Los Espadas de la Noche miraron en derredor con gesto de estupor.
Estaban en medio de una ciudad bulliciosa y atestada en la que se mezclaban diversos olores y con una montaña que se elevaba como una gran muralla… y una fortaleza igualmente impresionante delante de ellos. Las piedras sobre las que se apoyaban sus pies estaban a menos de un paso de los escalones que llevaban a las puertas frontales cerradas.
El muro de piedra curvo de la torre que se cernía sobre los Espadas dominaba el rellano que había donde culminaban los escalones, formando un porche peculiar, donde una mujer joven vestida con una túnica se levantó de una silla y los miró con expresión de extrañeza.
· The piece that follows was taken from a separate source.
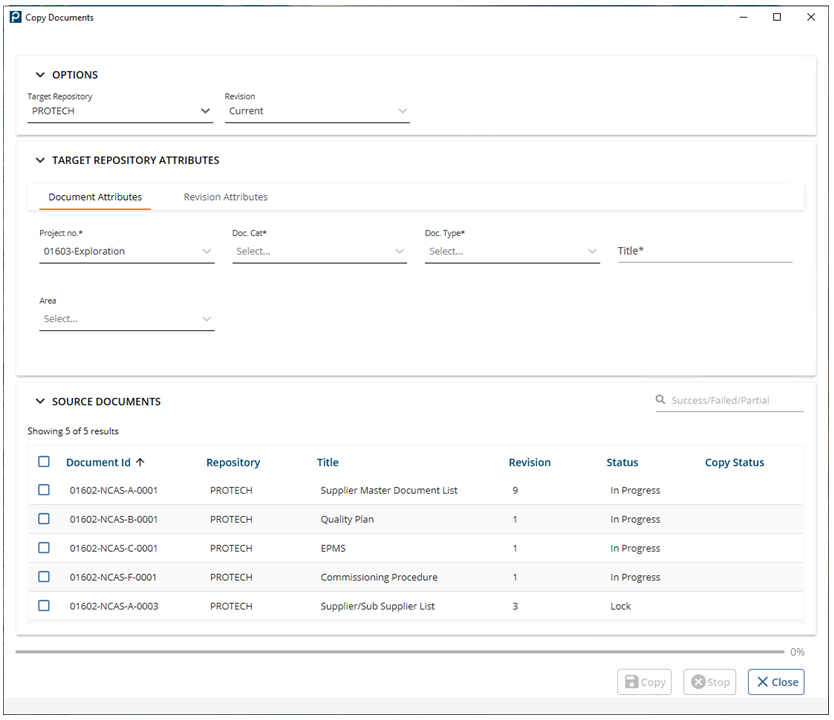The height and width of the screenshot is (720, 834).
Task: Collapse the SOURCE DOCUMENTS section
Action: [x=40, y=401]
Llevaba brazaletes de cuero y de cada uno de ellos pendían varitas que sobresalían de las palmas de sus manos, listas para ser cogidas en un instante.
—Estáis ante la Torre de Bastón Negro —anunció formalmente para añadir luego con tono de curiosidad—: No recuerdo haber visto antes a ninguno de vosotros. ¿Fuisteis aprendices del maestro?
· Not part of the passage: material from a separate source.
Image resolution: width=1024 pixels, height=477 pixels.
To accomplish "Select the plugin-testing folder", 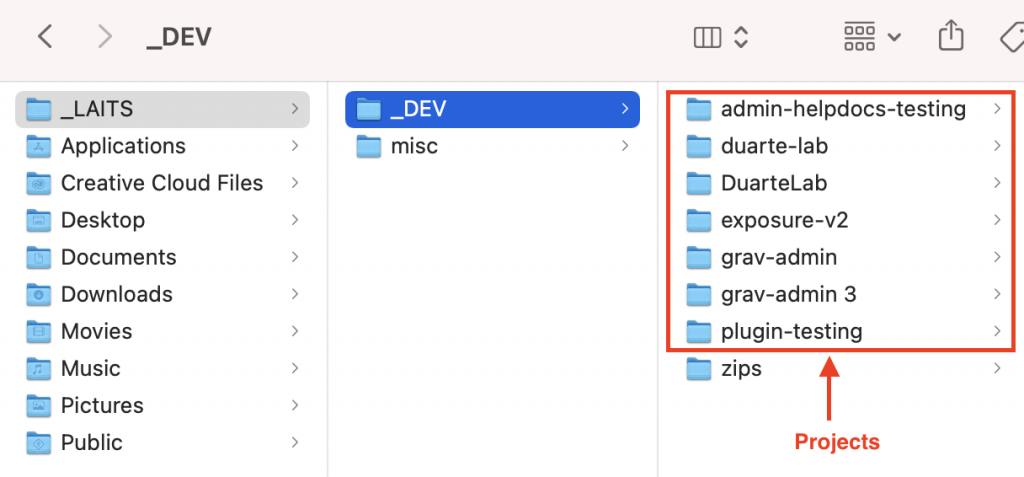I will point(841,332).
—Sí —mintió Jhessail descaradamente—. Os ruego nos llevéis ante él.
La mujer los miró con detenimiento con el ceño levemente fruncido y asintió.
—Subid y entrad, pero tened presente de que sea quien sea que os esté escudriñando no verá nada en cuanto hayáis atravesado estas puertas. Si queréis comunicarle algo, hacerlo ahora.
—¿Escudriñándonos? ¿Nos están vigilando? —soltó Semoor.
Al ver que la mujer empezaba a asentir con la cabeza, Jhessail abrió las manos con un gesto ampuloso—. Es peor de lo que imaginaba —susurró con tono melodramático—. ¡Démonos prisa!
Los Espadas subieron los escalones con rapidez. Cuando la aprendiza del guardián de la puerta retrocedió poniéndose fuera de alcance y con las varitas listas en ambas manos, las puertas se abrieron solas.
Con decisión, Jhessail y Pennae entraron juntas en la oscuridad que las aguardaba.